*** DATA PROVIDED

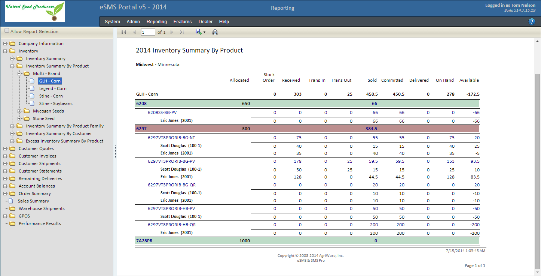Click the export save disk icon
The width and height of the screenshot is (541, 276).
[x=198, y=32]
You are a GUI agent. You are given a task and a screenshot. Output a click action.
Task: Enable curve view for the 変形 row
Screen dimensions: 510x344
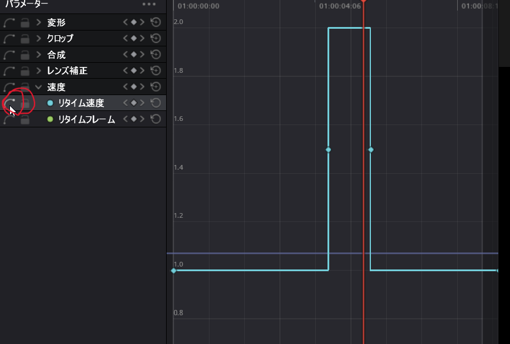click(x=9, y=22)
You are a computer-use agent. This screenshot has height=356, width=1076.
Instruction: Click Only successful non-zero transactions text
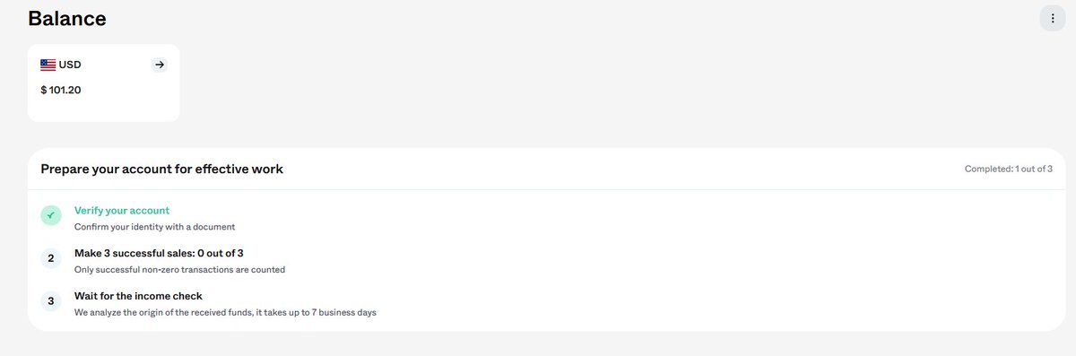click(x=179, y=269)
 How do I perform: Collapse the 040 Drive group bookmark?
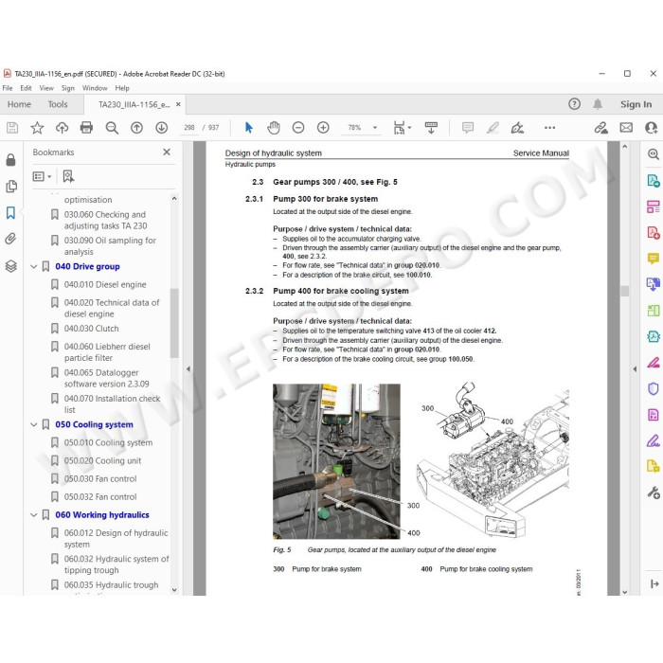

******

■ YOUR INSTRUCTIONS:
Report, from the entries above, each line where "agent" is found.

■ WRITTEN RESPONSE:
You are a GUI agent. You are given a task and a screenshot. Output a click action.
You are a computer-use agent. This screenshot has height=356, width=1076.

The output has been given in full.